Can Multimodal AI Improve Cancer Detection in Dense Breasts?

Emerging research suggests combined artificial intelligence (AI) assessment of digital mammography and automated 3D breast ultrasound provides enhanced detection of breast cancer in women with dense breasts and may be a viable alternative in areas where radiologists are scarce.

For women with dense breasts, combining FDA-approved artificial intelligence (AI) systems for 3D breast ultrasound and digital mammography may offer improved breast cancer detection than either modality alone, and provide possible equivalence to radiologist assessment.

In a retrospective study involving 430 Asian women with predominantly dense breasts, researchers compared stand-alone AI systems for automated 3D breast ultrasound (QVCAD 3.4, QView Medical) and digital mammography (Transpara® 1.7.0, ScreenPoint Medical) and a combination of the two AI systems for breast cancer detection.

The researchers found that the multimodal AI model had an 81.1 percent sensitivity rate and a 95.5 percent specificity rate in comparison to a 77.2 percent sensitivity rate and an 89.1 percent specificity rate for AI assessment of digital mammography (AI-DM), and an 86.1 percent sensitivity rate and 82.7 percent specificity rate for AI assessment of automated 3D breast ultrasound (AI-ABUS), according to the recently published study in Insights into Imaging.

In a subset analysis of 152 cases that compared multimodal AI versus two radiologist readers of digital mammography (DM) and two radiologist readers of automated breast ultrasound (ABUS), researchers found that multimodal AI had sensitivity (81.1 percent) that was higher than that of radiologist readers of DM (77.8 and 79.2 percent) but lower than that of the radiologist readers of ABUS (94.2 and 85.4 percent). However, the study authors also noted a nearly threefold higher specificity for multimodal AI (95.5 percent) in comparison to the consensus specificity for radiologist assessment of DM or ABUS (32.7 percent).

“Without the involvement of radiologists, incorporating AI results from ABUS into an existing AI system for mammograms boosts the diagnostic performance and outperforms the performance of single readers on mammography. This appears to be independent from the presence of biopsied benign lesions in the data set,” wrote lead study author Tao Tan, M.D., who is affiliated with the Department of Radiology at the Netherlands Cancer Institute, and colleagues.

(Editor’s note: For related content, see “What a New Study Reveals About Breast Density Awareness” and “Current Insights on Breast Density, Contrast-Enhanced Mammography and Supplemental Breast Cancer Screening.”)

Emphasizing the improved AI performance of the weighted multimodal combination of AI-DM and AI-ABUD as well as comparable equivalance to radiologist assessment, the researchers suggested the multimodal AI model may have viable stand-alone potential in areas with limited access to radiologists.

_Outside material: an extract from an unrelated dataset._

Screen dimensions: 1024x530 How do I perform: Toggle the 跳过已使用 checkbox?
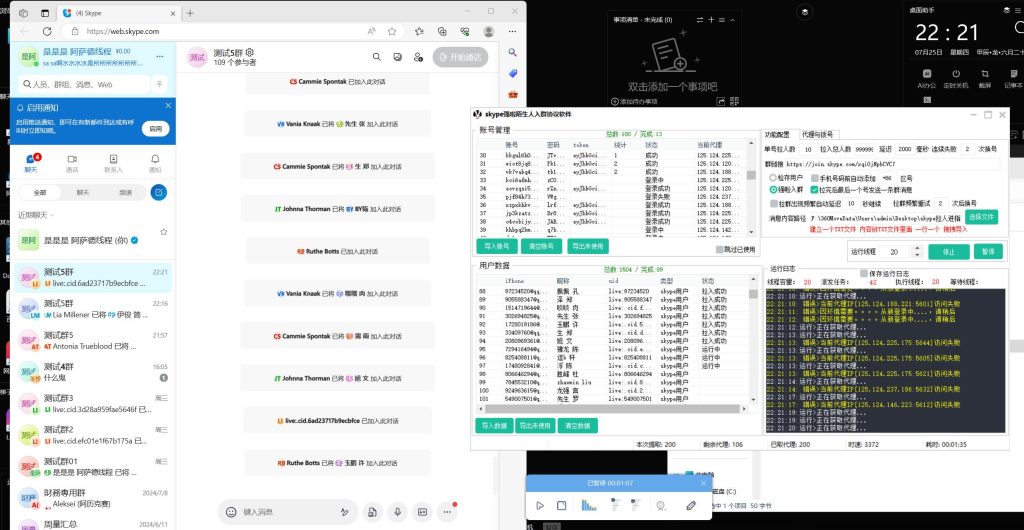[x=719, y=249]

“This may enhance the complementary value of AI in reading multi-modal screening examinations and may provide a possibility to use AI as a stand-alone reader in (radiologist-scarce) regions with populations with dense breasts that could benefit with ABUS,” pointed out Tan and colleagues.

The researchers conceded a possible “study effect” due to the use of enriched data sets in the subset analysis comparing multimodal AI to radiologist readers. Tan and colleagues also acknowledged the limitations of a single-center study and emphasized that future multicenter studies are needed to validate the study findings in a broader population of women with dense breasts.